Avec le court-métrage Virus, l’artiste évoque la mentalité coloniale qui a servi de fondement aux musées occidentaux traditionnels. Les images filmées dans les réserves muséales montrent l’accumulation d’objets qui, après avoir été arrachés à leur environnement et soumis à des processus de désinfection intenses et non documentés, ont paradoxalement développé des conditions empêchant toute nouvelle manipulation. Ces virus pourraient-ils être une forme de résistance ?
Conçu comme un espace d’engagement et de dialogue, ce projet permet au public comme à l’artiste de dépasser les critiques polarisantes, en imaginant collectivement de nouvelles pratiques de collecte, conservation, restitution, exposition et médiation des objets identitaires et culturels.
Ana Mendes est une artiste visuelle et écrivaine, vivant entre Stockholm et Londres. Elle a étudié la performance au Goldsmiths College, University of London (2011), la vidéo à l’Institut royal des arts de Stockholm, Suède (2018), le film d’animation à La Poudrière – École du Film d’Animation à Valence, France (2008), et les sciences de la communication au Portugal (1997).
Ayant commencé sa carrière en tant qu’écrivaine, elle s’est progressivement tournée vers les arts visuels. En 2010, elle commence à travailler dans la performance un peu par hasard, après avoir écrit Self-portrait, une pièce basée sur sa propre identité. Depuis, elle a développé des œuvres qui combinent vidéo, photographie, installation, performance, texte et son pour aborder des thèmes tels que la langue, l’identité et la mémoire.

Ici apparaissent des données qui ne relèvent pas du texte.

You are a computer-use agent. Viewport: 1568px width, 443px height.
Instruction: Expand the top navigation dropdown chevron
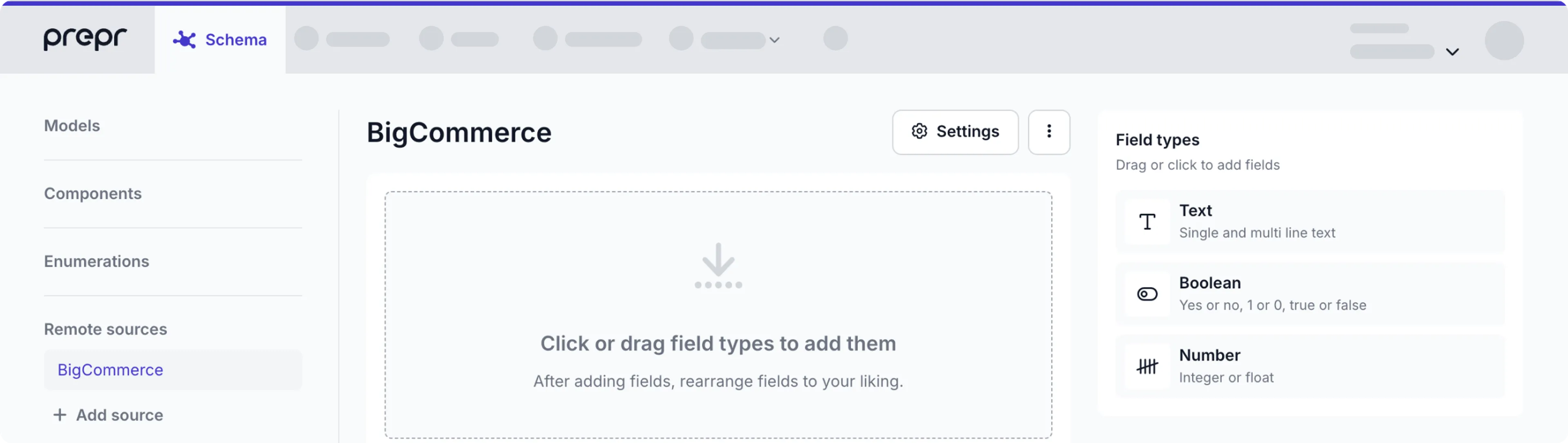click(774, 40)
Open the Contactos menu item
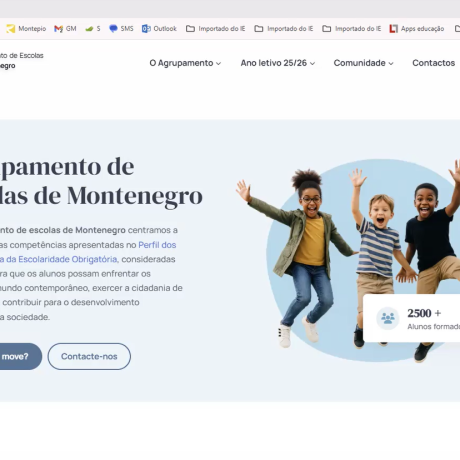Screen dimensions: 460x460 (433, 63)
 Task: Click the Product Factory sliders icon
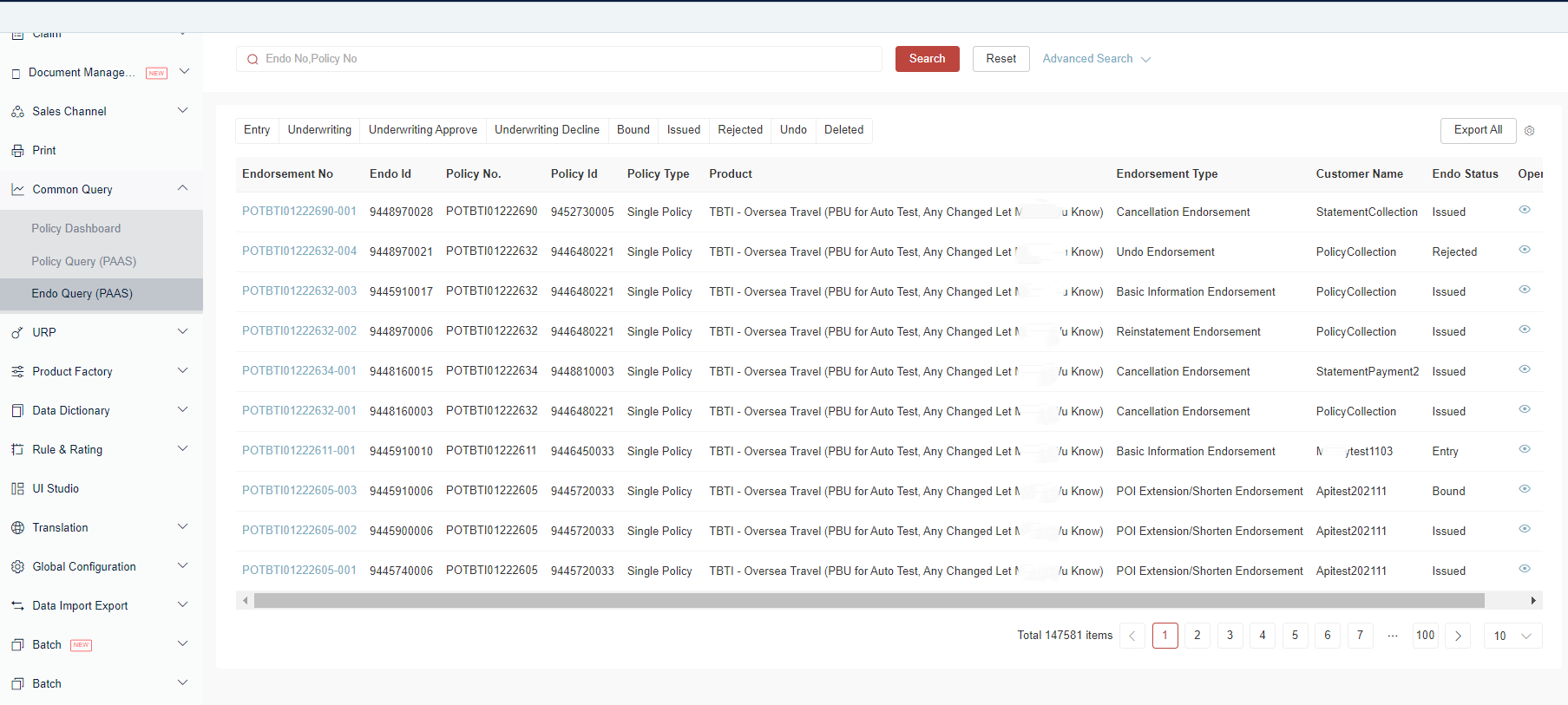click(17, 372)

Certains de ses projets sont réalisés de manière collaborative, impliquant d’autres artistes, des travailleurs ou des migrants.Elle consacre généralement beaucoup de temps à la recherche et à l’expérimentation en solitaire, jusqu’à ce qu’elle parvienne à un concept qu’elle juge durable. Ensuite, elle invite d’autres personnes à collaborer avec elle. Ensemble, ils s’engagent dans un processus d’expérimentation mutuelle, d’essais et d’erreurs. Par exemple, dans l’un de ses projets récents, The People’s Collection, elle a invité des personnes à visiter des musées ethnographiques à travers le monde et à choisir un objet qu’elles aimeraient voir retourner dans son pays d’origine. Elle a ensuite visité elle-même chaque musée et développé une collection de cartes postales nommées d’après chaque participant.Son travail est conçu avec le moins de ressources possible, reposant entièrement sur la force du concept ou de l’idée.

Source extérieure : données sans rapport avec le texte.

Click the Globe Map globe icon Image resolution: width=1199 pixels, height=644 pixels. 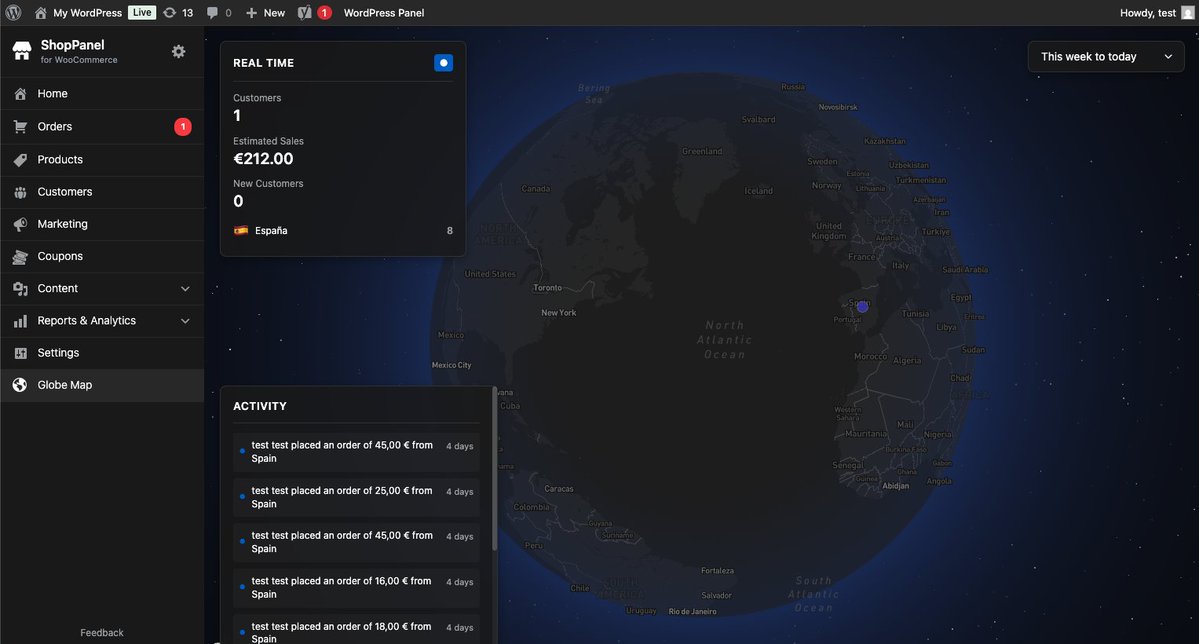[x=19, y=384]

Elle considère l’art comme un processus plutôt qu’un résultat final. Elle s’intéresse à la création d’œuvres qui jouent avec la forme artistique tout en conservant une dimension de critique intellectuelle ou de pertinence sociale. Son travail constitue une manière de ré-imaginer, de ré-inventer et de ré-écrire la réalité. Bien que certains de ses projets soient ancrés dans des événements réels, elle les abstrait à un niveau universel afin d’aborder des questions plus larges qui touchent à la condition humaine — telles que la liberté d’expression ou les droits humains.